Como era conhecido o grupo que eu, mais uns quantos rapazes e raparigas, liderados por dois ou três velhotes à volta dos trinta, mais experientes e muito mais lidos, formávamos lá no canto do café, durante o período revolucionário pós 25 de abril de 1974.
Assistir à série, Depois do Adeus, tem-me trazido à memória muitos desses dias. Não faço ideia se a juventude atual está a seguir este magnífico documento, e, caso esteja, se o entende. Alguns o conseguirão certamente. Aos olhos dos putos que éramos aquilo foi sobretudo uma grande aventura. Muito mais que de esquerda e alegres fomos ingénuos e felizes. As situações sucediam-se a um ritmo alucinante e bem de acordo com a nossa idade, que pedia acima de tudo movimento e novidade. Os mais velhos bem nos avisavam da precariedade da coisa, mas para nós, tal como tão bem está retratado na série através dos personagens revolucionários mais novos, era uma questão de vida ou de morte, ou ía ou rachava.
A década que se seguiu, por várias razões, mas sobretudo por evidentes atrasos relativamente à quase totalidade dos restantes países europeus, e a todos os níveis, desde as elites pensantes até ao mais simples trabalhador, mas também pela nossa situação geográfica, fomos cair no colo de uma Comunidade Europeia, toda ela, naquele tempo, virada para uma política federalista, algo que se sentia inevitável, mais tarde ou mais cedo, onde os amanhâs cantavam, e, em nome dos quais se desmobilizaram as economias que eram a côdea dos pequenos países em troca de prometidas compensações, as quais vieram a ser desbaratadas por uma classe de novos-ricos que se instalou no poder, com a benção das famílias reinantes há várias gerações, com os resultados conhecidos.

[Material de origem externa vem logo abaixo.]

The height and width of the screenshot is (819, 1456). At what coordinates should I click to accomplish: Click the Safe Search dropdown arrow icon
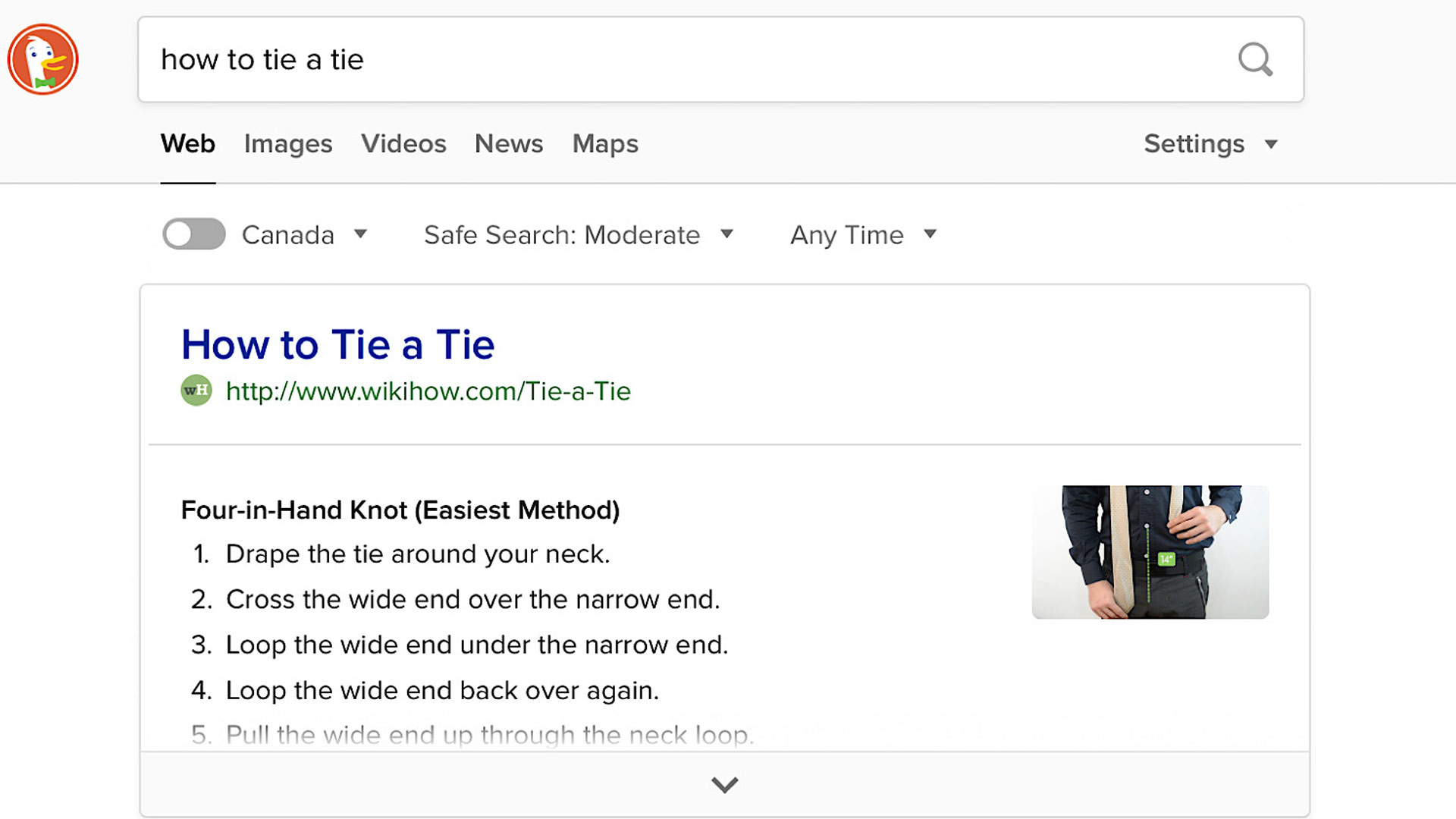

Quarenta anos depois, olhando o nosso país e o mundo, é incrível como se foram quase todas as certezas desses tempos substituídas por igual numero de dúvidas, acrescidas de muitas mais resultantes do conhecimento entretanto acumulado. Descobrir os três principais ícones do capitalismo moderno, EUA, Alemanha e Japão, a braços com as misérias dele nascidas: EUA como país desenvolvido com maior taxa de pobreza infantil; conflitos de interesses entre estados ricos que se recusam a sustentar outros mais pobres dentro da própria federação alemã; sinais de implosão por uma espécie de espírito samurai aplicado ao consumismo no Japão, por um lado, e, por outro, ver os seus potenciais substitutos, os BRIC (Brasil, Rússia, Índia e China), a seguir alegremente o mesmo caminho para o abismo, deve deixar o mais pintado a fazer contas de cabeça, e perplexo com a sua própria falta de respostas.

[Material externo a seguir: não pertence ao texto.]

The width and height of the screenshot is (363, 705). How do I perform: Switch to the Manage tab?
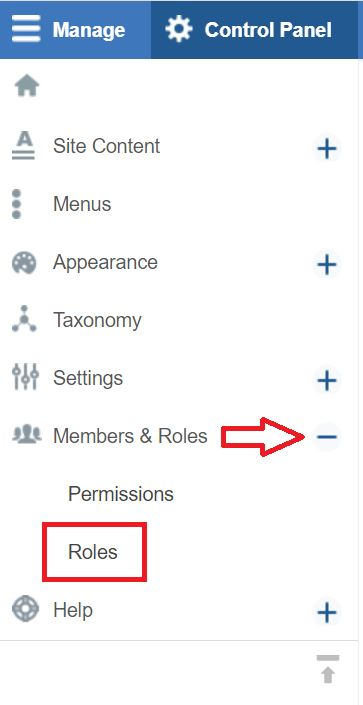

Por cá ainda no domingo vimos um primeiro ministro cheio de medo a disparar ameaças para todos os lados, completamente à toa, a fazer lembrar aqueles dirigentes desportivos quando reafirmam toda a confiança no treinador que vão despedir no dia seguinte, sendo que neste caso com Passos a desempenhar os dois papeis. Já se tinha percebido que o homem não é o que parecia, sobretudo pela confiança dada a um inacreditável Relvas, o braço direito, inenarrável vulgar populista, se pensarmos que estamos a falar do governo de um país como é Portugal, com a sua história e responsabilidades. Poucas horas depois José Sócrates explicou magistralmente tudo o que Passos Coelho dissera num discurso arrepiante, pleno de ressabiamento, medos, ameaças, descontrolo, uma autêntica fuga para a frente que se adivinha com fim próximo, pois não parece crível que homens de natureza tão claramente negativa e revanchista como o primeiro-ministro ou Vitor Gaspar, para nossa grande desgraça, deêm o braço a torcer.
Talvez a esquerda esteja menos alegre, porque mais vazia de soluções pacíficas, mas que estamos todos, por todo o lado, suspensos de uma solução qualquer como resposta a este evidente fim de ciclo, como se a história tenha enchido o saco, é inquestionável. A última gota que fará transbordar o copo que é o atual estado das coisas, estará por aí a ser derramada a qualquer momento, no seu caminho deixará um rasto da dor de que é feita a renovação. Valha-nos a sabedoria dos mais velhos, mas também o entusiasmo e a ingenuidade na procura de felicidade, dos mais jovens.